To say it differently: How have you solved problems, that I try to deal with in a better way? How much is your answer valueing my being in its specific needs - am I ready for a dialogue with you?

So, the same space where we encounter the very individual way of sight and experience of the material and supermaterial levels of reality brings us to a way deeper ability of reaction towards "the obstacle", the "minor time factor", the "commitment to duty". It is dangerous to say that we should develop besides this two-handed approach, because we could easily be limited in developing "split brains". We smile, when we leave work, we press the lips together, when we begin? The flow of creativity - while continuously exploring changing (- expanding -) riverbeds - is not to be suppressed by such a surrounding. A man can write symphonies in his mind, while his hands do sort different types of screws under a neon lamp. As well as a screw can be a symphony for appropriate cocreators. Maybe I should imagine that I need people (beings) whom are creative on a very different level than my personal one.

This leads me to an amazing viewpoint. If I am not counting screws today: where is my actual, where is my potential river bed?
Is it different from where I see it?
Is there communication between where I see it and where it may be?

Should it have needed all these introductory textual movements, to ask these questions?

Answers cannot be generalizing. But they can be expanded in time, as creativity can expand time - within time-space-realities - to some sort of content or into more realized potentials. How individual such an attempt must be! What way does it see, in you? And what way do you see in it? And is there a bridge, for communication?

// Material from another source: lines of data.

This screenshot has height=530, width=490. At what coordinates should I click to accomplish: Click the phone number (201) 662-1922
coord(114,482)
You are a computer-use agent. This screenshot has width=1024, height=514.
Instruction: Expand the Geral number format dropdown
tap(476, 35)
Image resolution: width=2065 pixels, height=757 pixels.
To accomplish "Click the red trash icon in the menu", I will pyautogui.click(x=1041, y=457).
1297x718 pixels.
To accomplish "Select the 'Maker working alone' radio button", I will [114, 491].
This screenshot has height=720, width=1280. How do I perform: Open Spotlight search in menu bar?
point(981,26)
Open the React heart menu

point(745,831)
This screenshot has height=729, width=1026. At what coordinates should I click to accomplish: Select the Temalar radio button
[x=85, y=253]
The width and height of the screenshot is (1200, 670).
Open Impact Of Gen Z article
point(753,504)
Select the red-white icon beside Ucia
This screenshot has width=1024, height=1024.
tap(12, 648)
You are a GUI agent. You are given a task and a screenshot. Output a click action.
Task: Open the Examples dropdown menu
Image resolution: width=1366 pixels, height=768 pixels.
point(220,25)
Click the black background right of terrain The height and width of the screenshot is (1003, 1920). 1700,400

The persons I was able to watch in my life whom I associated a certain "freeflow" of activated spirit potentials and operating creativity activity where professors in their subjects, even if not titled as such. A natural interest has helped them to shape the river beds without the force and duty of high payment and respectable standing in society: They could concetrate on their form of real content, hereby developing an unreflected, open and direct response to a meanwhile differently confronted society. Their relationships where so free as their scientific or personal interest (subject) allowed them to be in this directness. Freeflow is established as a quality in - during life phases or lifetimes - not having to roll against non-qualities of others (or, far-fetched, the Unqualified Absolute), but simply be adequately qualitative in interaction. The real interaction, thereby, may have happened with their subject.

Party. People. Something like the feeling, maybe, cited from Max Frisch (1969): "Einige waren sehr nett, fand ich, sehr anregend..."

So, what is your subject? Is it responsive to you? What are those liquid shapes in your inner mind picture screen saying, when you are trying to align - what, when you're listening?

The adjectives are not far away; I have mused about this sentence: "Doing by learning". The wrong one?